→ Records for the task:
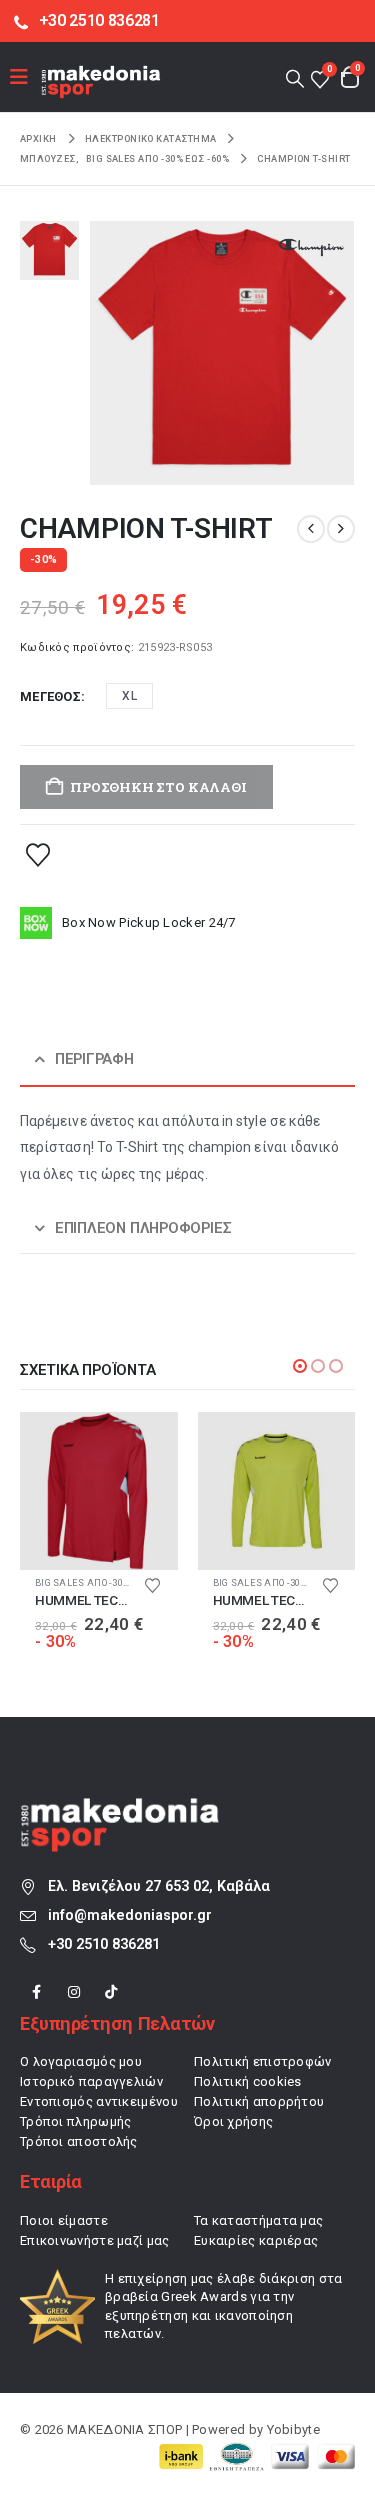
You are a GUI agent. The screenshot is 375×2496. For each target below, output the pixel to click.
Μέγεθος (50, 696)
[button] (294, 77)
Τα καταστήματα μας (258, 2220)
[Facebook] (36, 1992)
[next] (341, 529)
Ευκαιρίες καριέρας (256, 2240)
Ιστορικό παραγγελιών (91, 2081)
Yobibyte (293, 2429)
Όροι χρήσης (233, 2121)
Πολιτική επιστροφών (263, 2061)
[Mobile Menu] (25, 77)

--

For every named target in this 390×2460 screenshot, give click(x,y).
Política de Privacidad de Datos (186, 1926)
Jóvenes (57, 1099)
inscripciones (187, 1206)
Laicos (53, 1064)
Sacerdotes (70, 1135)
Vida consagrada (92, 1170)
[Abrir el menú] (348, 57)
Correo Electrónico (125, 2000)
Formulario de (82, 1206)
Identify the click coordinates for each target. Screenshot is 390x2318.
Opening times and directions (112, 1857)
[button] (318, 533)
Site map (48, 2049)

→ Task goal:
From the entries above, extract only the lines running from the one containing "Sacerdotes (70, 1135)" through the one containing "Site map (48, 2049)", inclusive.

→ Answer to this task:
Sacerdotes (70, 1135)
Vida consagrada (92, 1170)
[Abrir el menú] (348, 57)
Correo Electrónico (125, 2000)
Formulario de (82, 1206)
Identify the click coordinates for each target. Screenshot is 390x2318.
Opening times and directions (112, 1857)
[button] (318, 533)
Site map (48, 2049)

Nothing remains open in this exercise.